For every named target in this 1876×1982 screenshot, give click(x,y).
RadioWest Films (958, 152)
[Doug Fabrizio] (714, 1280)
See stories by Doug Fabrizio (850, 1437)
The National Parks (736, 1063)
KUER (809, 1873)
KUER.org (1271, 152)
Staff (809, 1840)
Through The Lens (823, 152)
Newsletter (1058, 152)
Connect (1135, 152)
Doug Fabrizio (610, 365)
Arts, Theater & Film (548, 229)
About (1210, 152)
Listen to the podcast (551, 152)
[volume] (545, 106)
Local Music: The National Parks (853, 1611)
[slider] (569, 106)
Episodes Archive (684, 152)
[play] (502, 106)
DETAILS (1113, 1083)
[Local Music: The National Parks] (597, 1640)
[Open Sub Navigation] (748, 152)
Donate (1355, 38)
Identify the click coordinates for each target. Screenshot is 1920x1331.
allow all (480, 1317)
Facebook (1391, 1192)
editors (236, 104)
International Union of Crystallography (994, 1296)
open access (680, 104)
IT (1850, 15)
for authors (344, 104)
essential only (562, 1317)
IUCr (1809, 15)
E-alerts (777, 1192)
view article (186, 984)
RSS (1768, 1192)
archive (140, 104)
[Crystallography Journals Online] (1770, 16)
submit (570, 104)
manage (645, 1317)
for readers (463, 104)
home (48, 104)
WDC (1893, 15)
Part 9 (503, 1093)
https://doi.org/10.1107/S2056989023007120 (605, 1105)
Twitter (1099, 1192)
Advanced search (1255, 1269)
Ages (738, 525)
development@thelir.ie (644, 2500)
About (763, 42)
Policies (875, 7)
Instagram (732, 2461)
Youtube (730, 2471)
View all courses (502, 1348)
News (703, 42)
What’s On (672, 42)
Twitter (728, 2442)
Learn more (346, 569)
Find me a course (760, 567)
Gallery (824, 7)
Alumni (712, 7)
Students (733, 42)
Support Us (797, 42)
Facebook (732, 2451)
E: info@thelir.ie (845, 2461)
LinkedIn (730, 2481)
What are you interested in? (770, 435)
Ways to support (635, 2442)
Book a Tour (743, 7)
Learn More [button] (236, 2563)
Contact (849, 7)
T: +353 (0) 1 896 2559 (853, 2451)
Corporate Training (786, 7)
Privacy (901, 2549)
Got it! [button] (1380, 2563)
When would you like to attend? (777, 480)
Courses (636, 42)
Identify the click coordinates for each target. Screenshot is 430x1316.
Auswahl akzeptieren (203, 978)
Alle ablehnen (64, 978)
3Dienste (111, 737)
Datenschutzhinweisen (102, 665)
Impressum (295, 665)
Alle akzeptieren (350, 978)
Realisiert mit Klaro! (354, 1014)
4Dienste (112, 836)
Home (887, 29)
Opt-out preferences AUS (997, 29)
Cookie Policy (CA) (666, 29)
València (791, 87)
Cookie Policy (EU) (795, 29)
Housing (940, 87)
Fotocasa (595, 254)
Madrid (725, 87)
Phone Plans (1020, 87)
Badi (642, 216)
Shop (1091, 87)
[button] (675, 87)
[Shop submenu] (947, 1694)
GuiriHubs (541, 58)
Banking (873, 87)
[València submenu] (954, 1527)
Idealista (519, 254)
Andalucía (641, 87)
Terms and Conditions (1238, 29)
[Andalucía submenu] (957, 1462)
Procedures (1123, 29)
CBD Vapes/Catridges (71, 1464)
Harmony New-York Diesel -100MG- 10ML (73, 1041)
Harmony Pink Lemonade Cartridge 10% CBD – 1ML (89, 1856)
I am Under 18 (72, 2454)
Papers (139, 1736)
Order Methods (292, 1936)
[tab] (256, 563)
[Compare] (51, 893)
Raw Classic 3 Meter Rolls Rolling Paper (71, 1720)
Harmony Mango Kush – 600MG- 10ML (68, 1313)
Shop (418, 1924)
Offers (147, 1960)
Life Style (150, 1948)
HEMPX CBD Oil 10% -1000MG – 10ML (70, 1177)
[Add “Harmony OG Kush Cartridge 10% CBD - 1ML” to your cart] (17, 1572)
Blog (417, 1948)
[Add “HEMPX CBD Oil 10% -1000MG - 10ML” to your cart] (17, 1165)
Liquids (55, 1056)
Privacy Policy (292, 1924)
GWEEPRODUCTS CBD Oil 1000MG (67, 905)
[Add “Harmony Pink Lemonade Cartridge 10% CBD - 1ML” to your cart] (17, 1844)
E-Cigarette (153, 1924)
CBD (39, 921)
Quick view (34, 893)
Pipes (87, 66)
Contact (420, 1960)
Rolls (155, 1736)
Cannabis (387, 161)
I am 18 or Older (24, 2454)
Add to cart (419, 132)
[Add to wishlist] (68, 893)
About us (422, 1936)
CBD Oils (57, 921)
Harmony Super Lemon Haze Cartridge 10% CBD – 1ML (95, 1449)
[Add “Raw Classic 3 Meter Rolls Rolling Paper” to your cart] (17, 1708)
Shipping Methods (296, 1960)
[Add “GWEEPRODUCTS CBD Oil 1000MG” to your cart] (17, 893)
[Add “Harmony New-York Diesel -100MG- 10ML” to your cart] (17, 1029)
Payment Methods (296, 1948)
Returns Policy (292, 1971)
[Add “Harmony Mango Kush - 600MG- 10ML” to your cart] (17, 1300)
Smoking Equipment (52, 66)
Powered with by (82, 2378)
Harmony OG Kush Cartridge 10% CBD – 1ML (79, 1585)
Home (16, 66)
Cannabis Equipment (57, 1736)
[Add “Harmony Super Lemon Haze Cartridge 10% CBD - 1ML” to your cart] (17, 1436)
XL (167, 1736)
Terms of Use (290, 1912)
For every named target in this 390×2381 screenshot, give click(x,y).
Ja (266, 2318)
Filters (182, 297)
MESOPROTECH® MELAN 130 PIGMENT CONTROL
= = = = =
[EXERCISE OBJECTIVE]
When you reach the line holding "for readers (463, 104)" in the records above, begin reproducing exactly, stop after the line holding "Order Methods (292, 1936)", and output nothing else.

[ANSWER FOR THE TASK]
for readers (463, 104)
home (48, 104)
WDC (1893, 15)
Part 9 (503, 1093)
https://doi.org/10.1107/S2056989023007120 (605, 1105)
Twitter (1099, 1192)
Advanced search (1255, 1269)
Ages (738, 525)
development@thelir.ie (644, 2500)
About (763, 42)
Policies (875, 7)
Instagram (732, 2461)
Youtube (730, 2471)
View all courses (502, 1348)
News (703, 42)
What’s On (672, 42)
Twitter (728, 2442)
Learn more (346, 569)
Find me a course (760, 567)
Gallery (824, 7)
Alumni (712, 7)
Students (733, 42)
Support Us (797, 42)
Facebook (732, 2451)
E: info@thelir.ie (845, 2461)
LinkedIn (730, 2481)
What are you interested in? (770, 435)
Ways to support (635, 2442)
Book a Tour (743, 7)
Learn More [button] (236, 2563)
Contact (849, 7)
T: +353 (0) 1 896 2559 (853, 2451)
Corporate Training (786, 7)
Privacy (901, 2549)
Got it! [button] (1380, 2563)
When would you like to attend? (777, 480)
Courses (636, 42)
Identify the click coordinates for each target. Screenshot is 430x1316.
Auswahl akzeptieren (203, 978)
Alle ablehnen (64, 978)
3Dienste (111, 737)
Datenschutzhinweisen (102, 665)
Impressum (295, 665)
Alle akzeptieren (350, 978)
Realisiert mit Klaro! (354, 1014)
4Dienste (112, 836)
Home (887, 29)
Opt-out preferences AUS (997, 29)
Cookie Policy (CA) (666, 29)
València (791, 87)
Cookie Policy (EU) (795, 29)
Housing (940, 87)
Fotocasa (595, 254)
Madrid (725, 87)
Phone Plans (1020, 87)
Badi (642, 216)
Shop (1091, 87)
[button] (675, 87)
[Shop submenu] (947, 1694)
GuiriHubs (541, 58)
Banking (873, 87)
[València submenu] (954, 1527)
Idealista (519, 254)
Andalucía (641, 87)
Terms and Conditions (1238, 29)
[Andalucía submenu] (957, 1462)
Procedures (1123, 29)
CBD Vapes/Catridges (71, 1464)
Harmony New-York Diesel -100MG- 10ML (73, 1041)
Harmony Pink Lemonade Cartridge 10% CBD – 1ML (89, 1856)
I am Under 18 (72, 2454)
Papers (139, 1736)
Order Methods (292, 1936)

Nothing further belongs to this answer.